Fig. 5                                                              Fig. 6

Building and statue affected by acid rain

   Source: (16)

Measures to Mitigate the Impact of Acid Deposition on Housing

A wide variety of solutions to the problem of acid rain has been attempted ((15). These include the introduction of taller smokestacks in industries to push pollutants far into the atmosphere, increasing Lake Buffer capacity with the aid of lime, increasing the use of low sulfur coal to reduce So_x and NO_X emission, removing suflur and nitrogen oxides from fuels and emission. As individuals, we can also reduce the impact of acid deposition by saving energy, conserving water and reducing the generation of waste products.

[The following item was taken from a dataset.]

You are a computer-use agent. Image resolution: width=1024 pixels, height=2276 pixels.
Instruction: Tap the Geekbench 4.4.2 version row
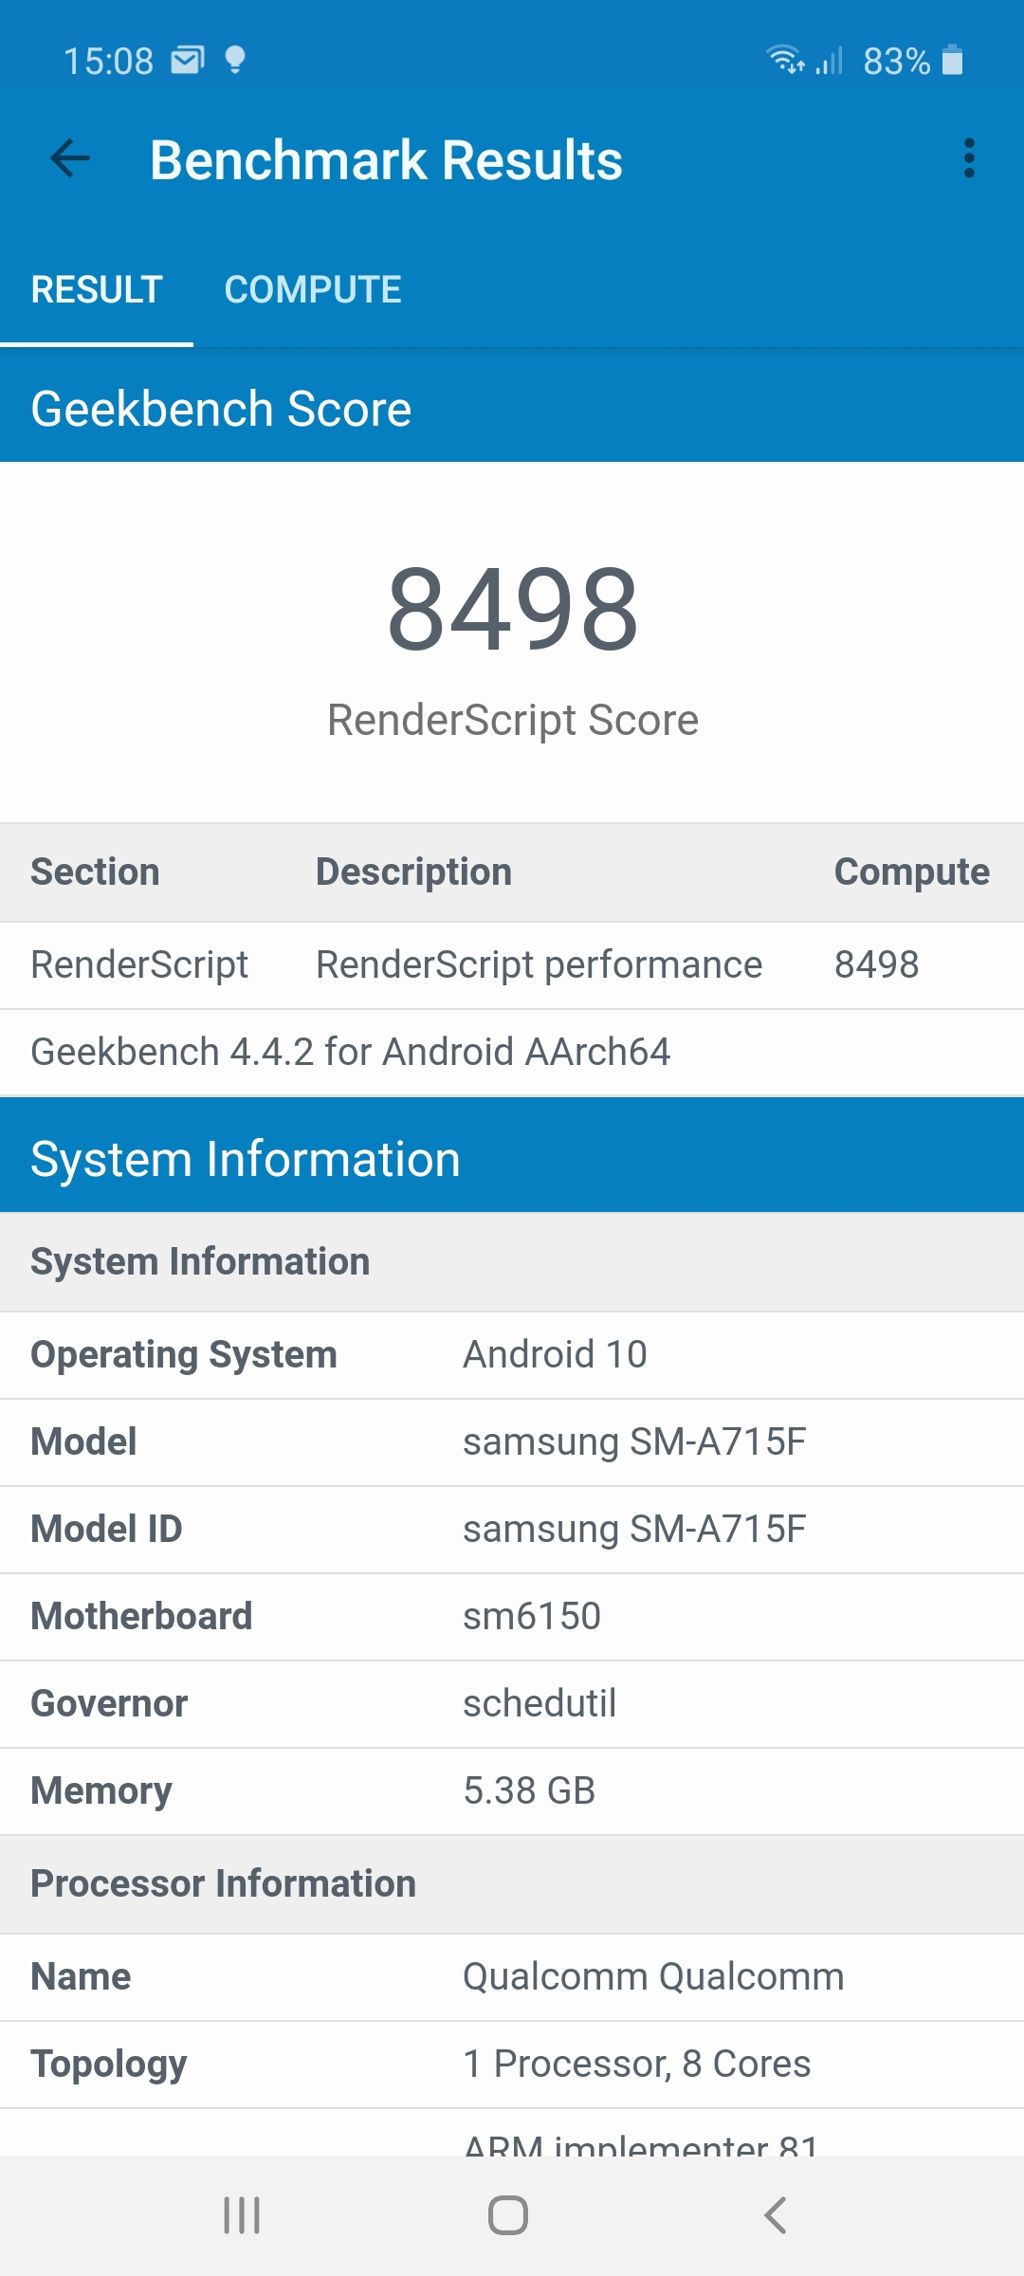click(x=512, y=1052)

Specific practices like mass transit, proper maintenance of vehicles and their pollution control device, better insulation of homes to make them more efficient for heating and cooling, installation of fluorescent lights and other energy – efficient appliances and turning them off when they are not in use as well as recycling and using recycled materials (13).  Again, house owners can mitigate the environmental effects of acid rain on housing by using building materials that are better able to withstand the degrading effect of acid deposition. For instance bitumen roof sheets are the best price roofing solution in the market that can withstand the impact of acid rain  well  aluminum roofing sheets. Again, the use of granite and sand stone composed of silicate minerals resist acid attacks from the atmosphere. Stainless steel and aluminum tend to also resist the effect of acid rain. House owners should monitor existing housing quality. They should also work with the government to avoid building code violations. Another measure to mitigate the impact of acid rain on housing is for government to provide assistance to owners of low- cost housing to rehabilitate structures that are in need of repairs so as to enhance their quality and aesthetics.

Conclusion

Acid rain is one of the world’s environmental issues. Coal burning, vehicular and various fossil fuel- based power generation emit Sulfur dioxide and nitrogen oxides. This produces sulfuric and nitric acids which react with atmospheric water vapor and precipitate as acid rain. Acid rain affects structures and home. Its destructive signs on metals and stone components in the exteriors of homes abound in Warri. It also affects forest trees, rivers and lakes; it causes fish death and affects soil micro-organisms which cause increased nitrification which leads to eutrophication in water bodies and changes in the bio diversity. It degrades marble stone sculptures and architecture, corrodes metal structures and fades paint. Most buildings and structures are affected by this scourge to some degree and have helped to reduce the quality of housing and structures in our urban areas.To mitigate the effect of acid rain on housing, building materials that are able to withstand the corroding effect of acid deposition be used in the construction of houses as well as regular maintenance of our buildings as a way of enhancing their quality and aesthetic value. This to a great extent will abate the impact of acid rain on our buildings as atmospheric pollution is continuous as long as man survives on the earth.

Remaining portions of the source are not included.